JPEG-XL is a new image format from JPEG which improves upon the legacy JPEG format. JPEG-XL is based on Google’s PIK and Cloudinary’s FUIF format.
JPEG-XL is in a line of Codecs/Formats released by Joint Photographic Experts Group (JPEG), intended to be a replacement to its legacy image format JPEG. JPEG-XL comes packed with features that also make it a suitable replacement to other formats like PNG(XL provides support for alpha channel/transparency) and GIF (XL supports animation as well). It also can be a replacement or alternative to newer Image Codecs like WebP and AVIF.
Superior compression ratio resulting in smaller file sizes at high visual quality levels. Here is a list of core features of this format -
Progressive images render with a pixelated/blurry version of the complete image before filling in the details layer by layer until the image data is completely downloaded.
Progressive images improve user experience on a website because the viewer gets the entire image initially in its pixelated/blur form before details are filled in layer by layer.
Since WebP/AVIF do not offer progressive decodes the entire image needs to be downloaded/loaded before it is displayed.

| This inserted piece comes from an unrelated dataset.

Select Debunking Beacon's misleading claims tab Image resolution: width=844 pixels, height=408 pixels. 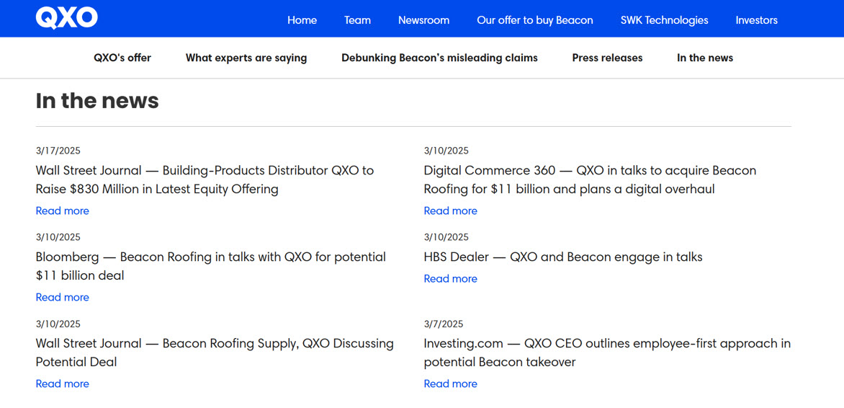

I covered progressive decodes in more detail in an earlier blog - https://www.coderevere.com/baseline-vs-progressive-jpeg/
Not at this moment unless you have smart device/browser detection capabilities at the CDN layer or on your proxy server that only hands out a JPEG-XL output to devices/browsers capable of rendering it. JPEG-XL has very limited support currently. Refer - https://caniuse.com/?search=jpegxl
At the time of writing this blog, JPEG-XL is supported by only Safari (version 17 and above) thanks to Apple announcing support for it recently. Google had a JPEG-XL flag in its chromium browsers however late last year decided to remove the XL code and its flag for the following reasons -
“Thank you everyone for your comments and feedback regarding JPEG XL. We will be removing the JPEG XL code and flag from Chromium for the following reasons: Experimental flags and code should not remain indefinitely There is not enough interest from the entire ecosystem to continue experimenting with JPEG XL The new image format does not bring sufficient incremental benefits over existing formats to warrant enabling it by default By removing the flag and the code in M110, it reduces the maintenance burden and allows us to focus on improving existing formats in Chrome”

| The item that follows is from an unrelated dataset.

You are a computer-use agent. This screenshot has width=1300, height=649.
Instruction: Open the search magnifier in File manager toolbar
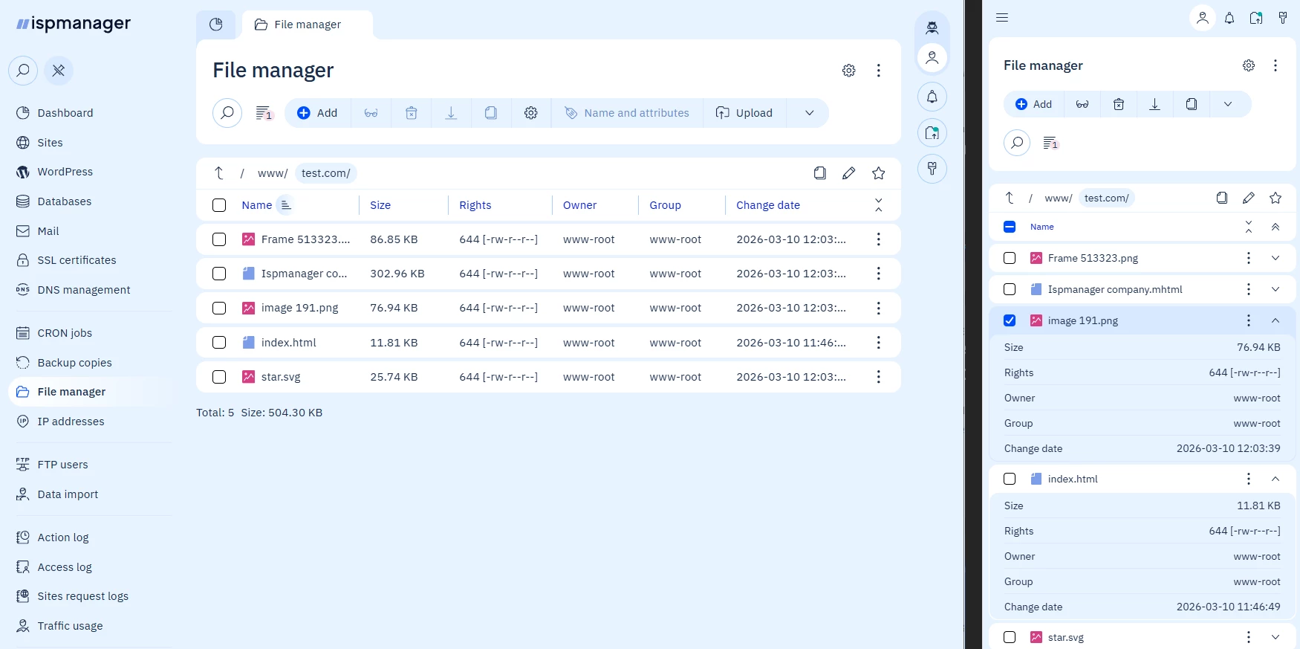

This left a lot of JPEG-XL supporters disappointed. However with Apple now supporting JPEG-XL in its browser there could be renewed interest in Google to revisit its decision to sunset JPEG-XL code and flag from Chromium. Kind of funny isn’t it - a format which was based on research by Google and Cloudinary, Google also being an early adopter of the format in its Chromium engine, only to later kill it and now may be forced to reconsider its decision because Apple has started supporting it.
Please find below the command I used to transcode a JPEG to JPEG-XL using ImageMagick -
magick jpegexample.jpg -quality 90 jpegxlexample.jxl
Note : Encoded at quality level 90, XL achieved superior compression in comparison with legacy JPEG. JPEG was 95KB for this particular image while JPEG-XL is at 68KB.